Qué se pide
1 - Según el texto sobre el coche compartido, ¿hasta cuántas veces podría bajar el número de coches en la calle si estas plataformas se usaran a máxima capacidad?
2 - Sigue escribiendo el texto sobre el coche compartido a partir de donde termina.

Texto dado
□ □ □

Experiencias compartidas en el modelo de car-sharing y fórmulas para romper la zona de confort durante el viaje

Cuéntame algo que el viaje es largo

Dentro de las diferentes posibilidades que la humanidad está contemplando para garantizar la movilidad en las grandes urbes que siguen creciendo a ritmos acelerados, y en las que cada vez se concentra una mayor parte de la población del planeta, están aquellas propuestas que tratan de reducir las emisiones contaminantes de los vehículos privados, sustituyéndolos por un número cada vez mayor de plataformas que ofrecen la posibilidad de compartir transporte y reducir, si se usara a máxima capacidad, hasta tres o cuatro veces el número de automóviles que entran o circulan por nuestras calles y avenidas.

Estos modelos de servicio compartido, en los que un usuario pone su vehículo a disposición de varias personas que realizan trayectos parecidos, dividiendo los gastos del viaje y consiguiendo así que, en vez de cuatro coches circule sólo uno, van a ir poniéndose “de moda” a medida que el precio del petróleo siga subiendo, o que los gobiernos locales de muchas ciudades impongan mayores restricciones al uso del vehículo privado en el centro de las mismas o, directamente, nieguen la entrada a aquellos automóviles que contaminen más de lo permitido por ser diésel, demasiado antiguos o no poseer un mínimo de características ecosostenibles.

Cuando esta medida se adopte y se vea su eficacia, será una buena noticia para todos los habitantes de cualquier ciudad el ver que se recupera una parte del espacio para el uso público y el transporte común, y se liberan nuestras calles de una gran cantidad de atascos y aglomeraciones, aunque aún falten varios años para que realmente se note el impacto de esta posible medida ya que ahora solo estamos viendo tímidos avances en ese sentido. La cuestión es que, para poder fortalecer que se compartan los medios de transporte privados, a la vez que se trata de fomentar el uso del transporte público, aún tenemos que cambiar nuestra idea de lo que el transporte privado significa.

□ □ □

Datos mostrados
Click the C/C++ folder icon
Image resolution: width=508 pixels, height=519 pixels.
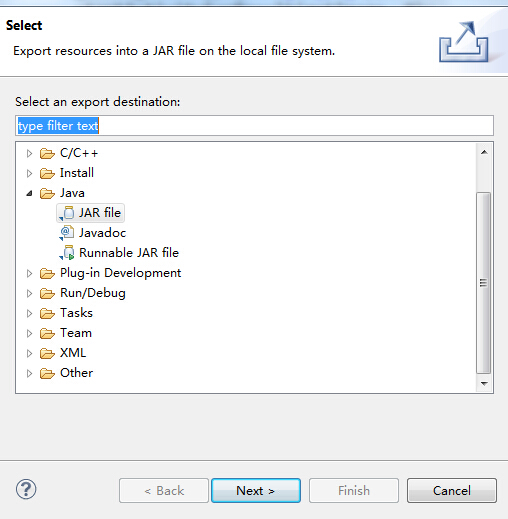click(x=47, y=154)
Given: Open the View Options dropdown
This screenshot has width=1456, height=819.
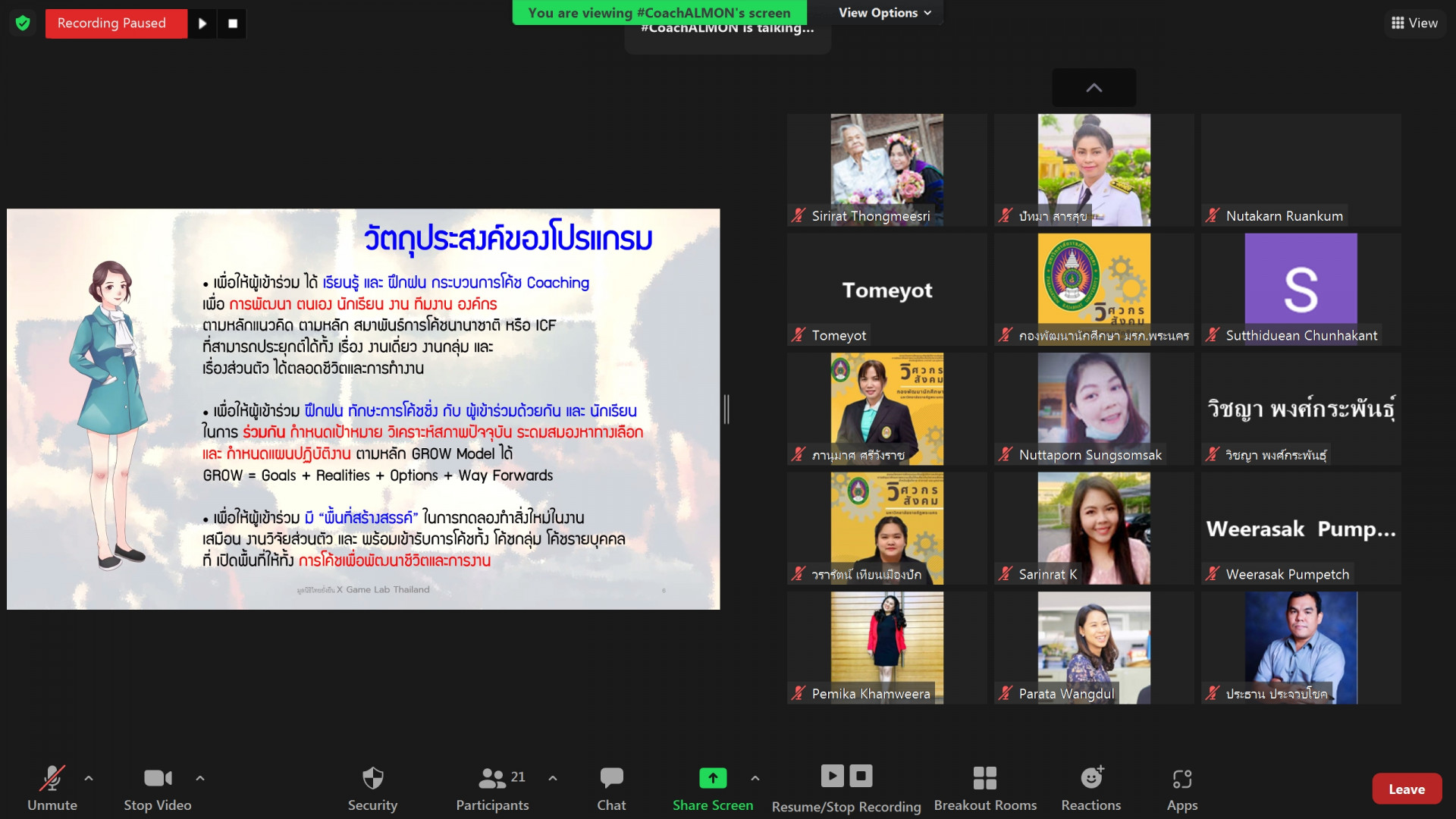Looking at the screenshot, I should point(884,13).
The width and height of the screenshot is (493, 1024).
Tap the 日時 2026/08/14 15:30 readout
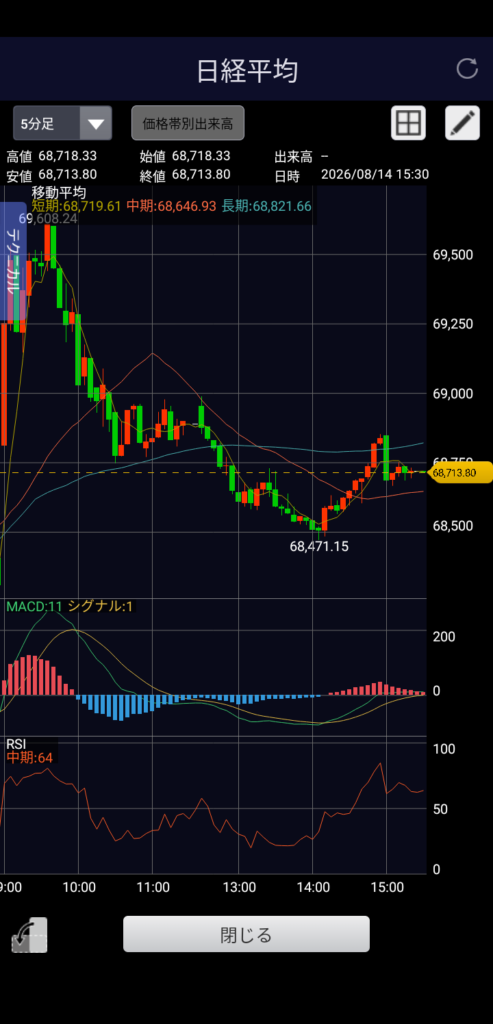pos(351,174)
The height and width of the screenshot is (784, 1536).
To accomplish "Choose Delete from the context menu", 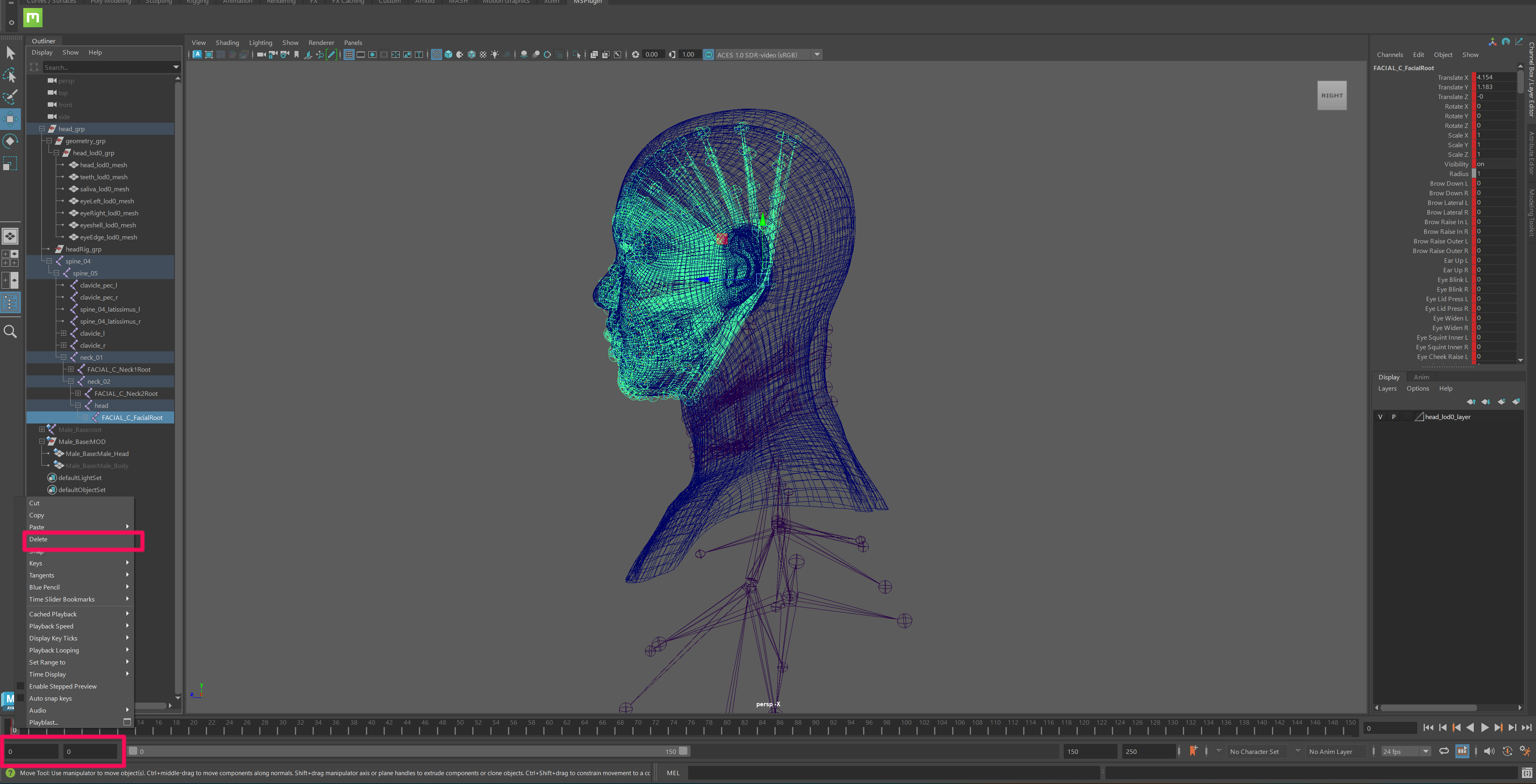I will click(x=38, y=539).
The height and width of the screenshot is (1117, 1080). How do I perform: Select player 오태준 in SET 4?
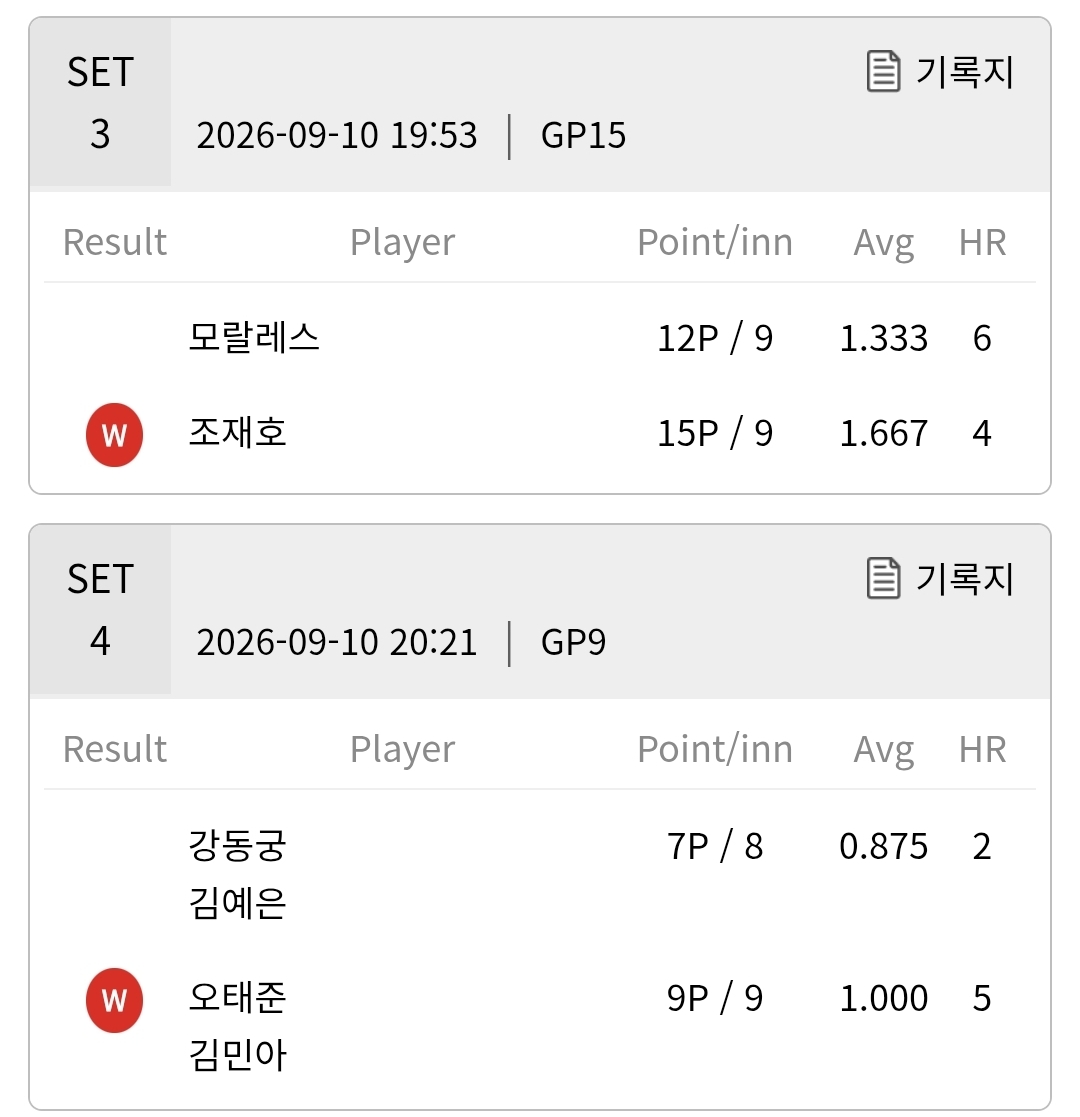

□ □ □

Resultados del ejercicio
1 - Hasta tres o cuatro veces.

2 -
Un objeto y posesión personal

Por un lado, el hecho de coger nuestro coche para desplazarnos nos da una cierta libertad y limita la dependencia de horarios externos que un autobús o un servicio de tranvía pueda ofrecer. Esta idea es solo parcialmente cierta, ya que, en la mayoría de grandes ciudades, el metro pasa cada pocos minutos y el autobús sigue un horario regular y continuo igualmente. Es una cuestión psicológica la que nos induce a montarnos en el coche, donde en general iremos solos, más tranquilos, sin la incomodidad de, en cierta manera, media hora de agobio si el metro va a tope o el autobús sin sitio para sentarnos.

Esta cuestión psicológica también es la que en cierta manera impide que una parte de nuestros viajes, que podrían ser compartidos, los hagamos con otras personas a las que no conocemos. En general, aún hay muchos propietarios de vehículos particulares que no ven con buenos ojos el hecho de dejar subirse desconocidos a su coche, compartir con ellos una ruta de una duración determinada y tener que mantener una conversación mínima y amigable en el trayecto. También está, por supuesto, el polo opuesto, aquellos que se abren perfectamente a la posibilidad de que su vehículo sea de uso común, le ayuden a pagar los gastos de gasolina y conocer gente interesante, o no, durante el camino a la oficina. Sin embargo, este último grupo de personas aún no es tan numeroso como el primero, y, por esa razón, entre otras, la implementación de modelos de transporte basados en car-sharing va camino de tardar años en calar profundamente en la sociedad.

Somos personas tremendamente individualistas, la mayor parte de los seres humanos. Somos ciertamente protectores con nuestras posesiones y el vehículo privado, en una gran parte del mundo, se percibe como un símbolo de condición social, además de como un simple medio de transporte. En el coche sueles llevar cosas personales, quizás elementos y objetos que siempre están ahí por si los necesitas a lo largo del día, o quizás tienes tu propia decoración en el salpicadero. Por lo tanto, permitir la entrada en tu espacio “privado” de movilidad, para algunas personas, puede resultar igual de incómodo que compartir tu casa con extraños para que pasen un rato a descansar cuando cruzan por la calle en la que vives.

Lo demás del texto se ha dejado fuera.